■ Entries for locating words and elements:
#####

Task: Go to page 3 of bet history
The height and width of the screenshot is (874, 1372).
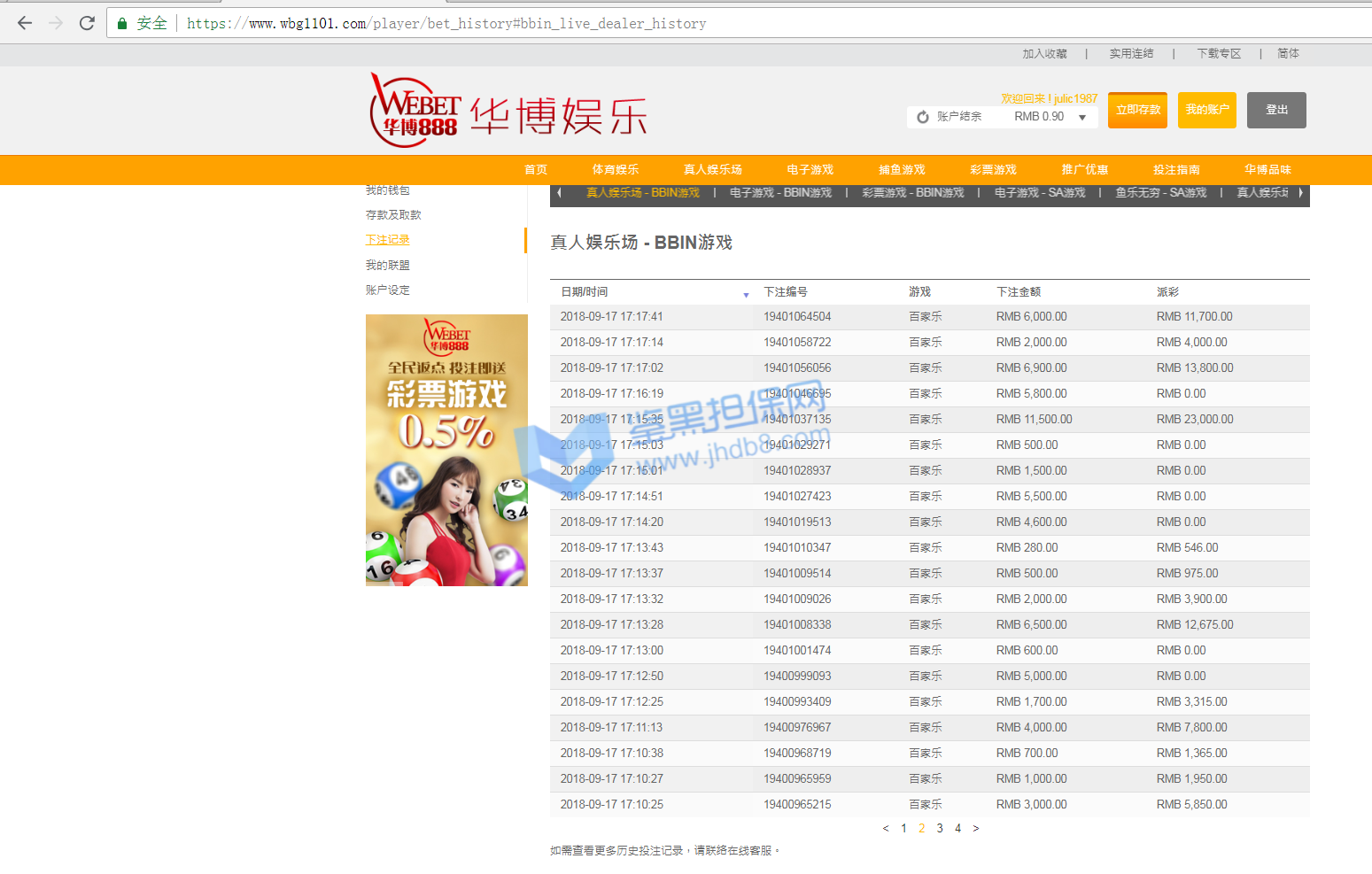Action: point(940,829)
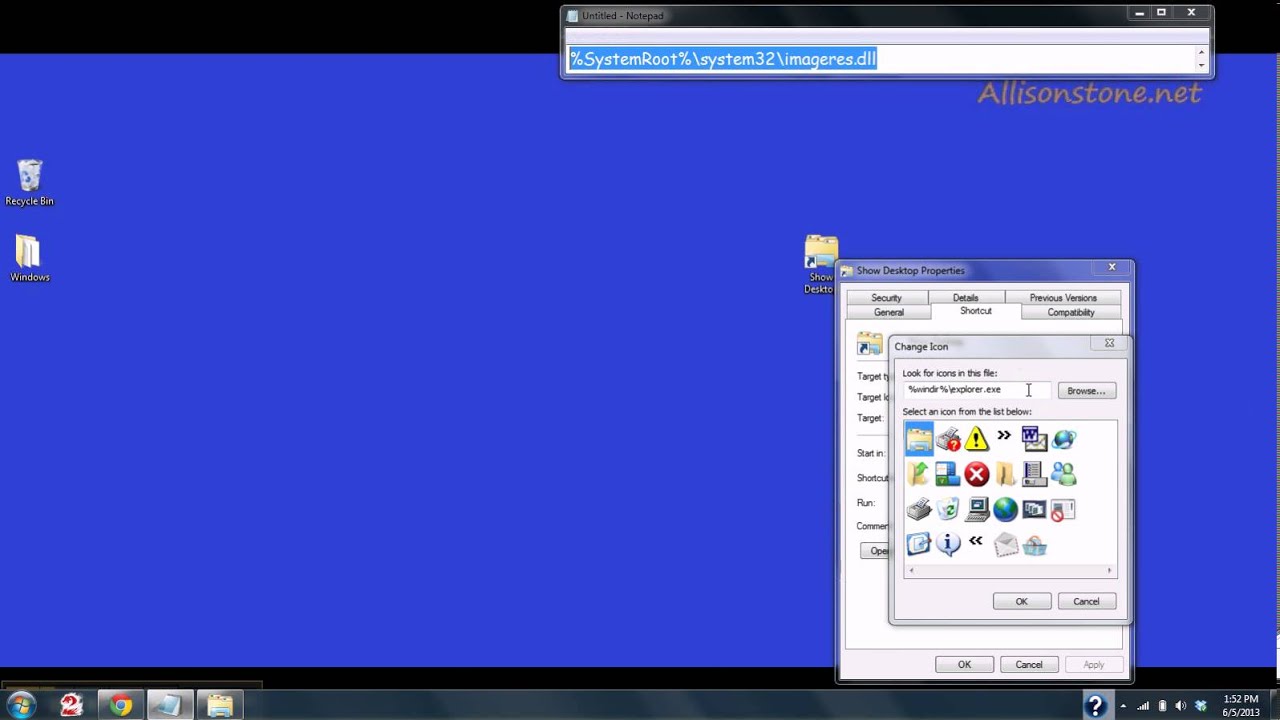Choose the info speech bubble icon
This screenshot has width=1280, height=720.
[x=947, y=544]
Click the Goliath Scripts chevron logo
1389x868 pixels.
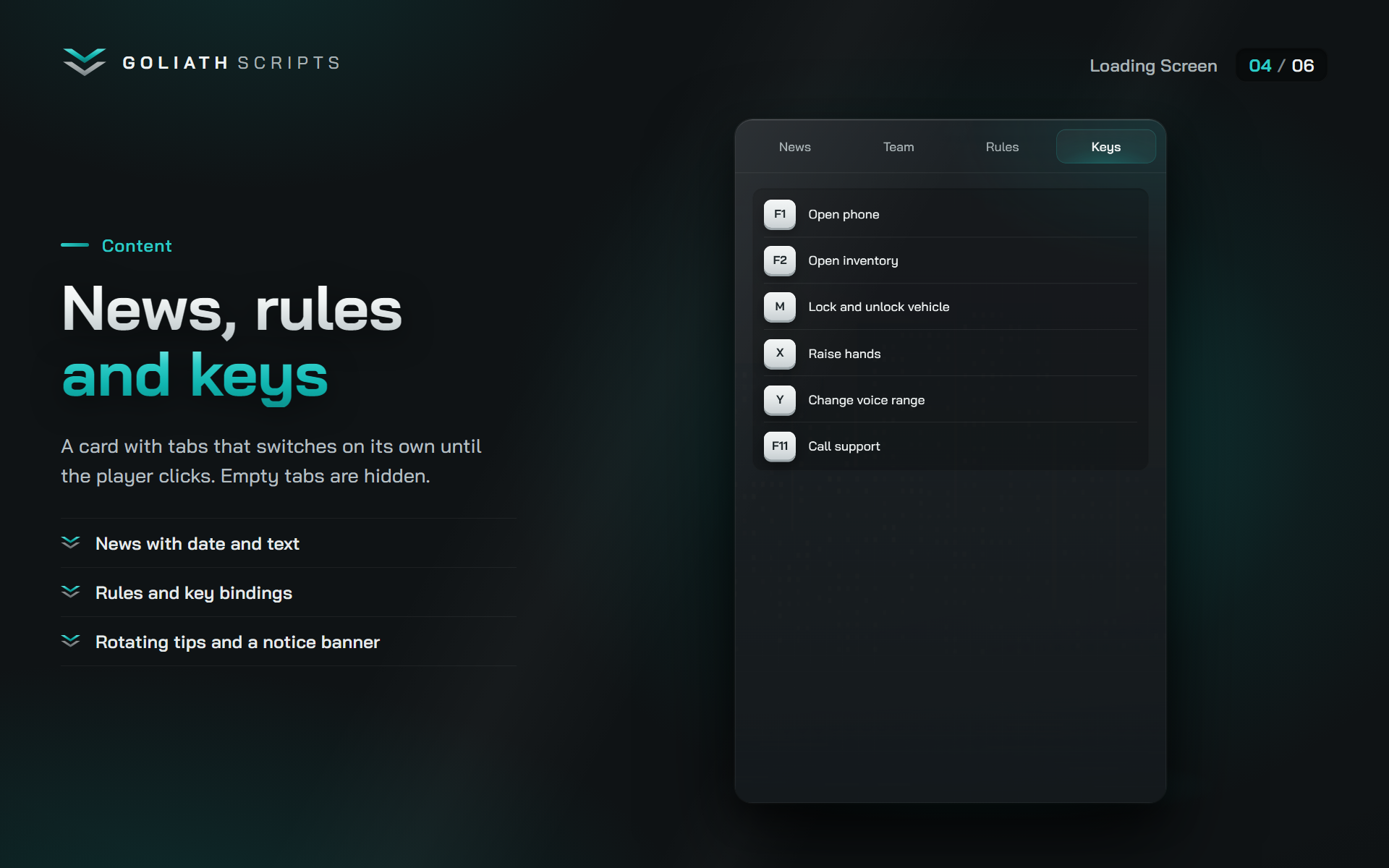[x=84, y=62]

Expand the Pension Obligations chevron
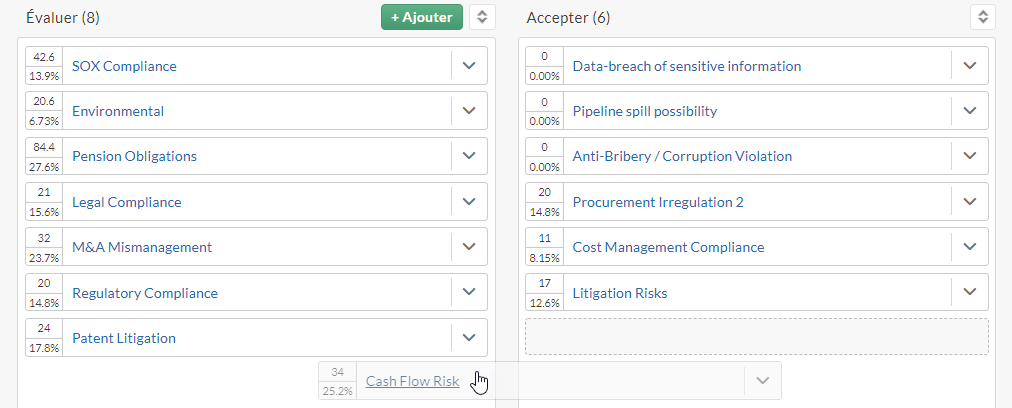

#####

■ Your instructions:
Return every line of the entries above word for word, leaving out the pictures.

■ Answer to this exercise:
Task: Go to page 3 of bet history
The height and width of the screenshot is (874, 1372).
Action: point(940,829)
Choose the info speech bubble icon
This screenshot has width=1280, height=720.
[x=947, y=544]
Click the Goliath Scripts chevron logo
1389x868 pixels.
[x=84, y=62]

Expand the Pension Obligations chevron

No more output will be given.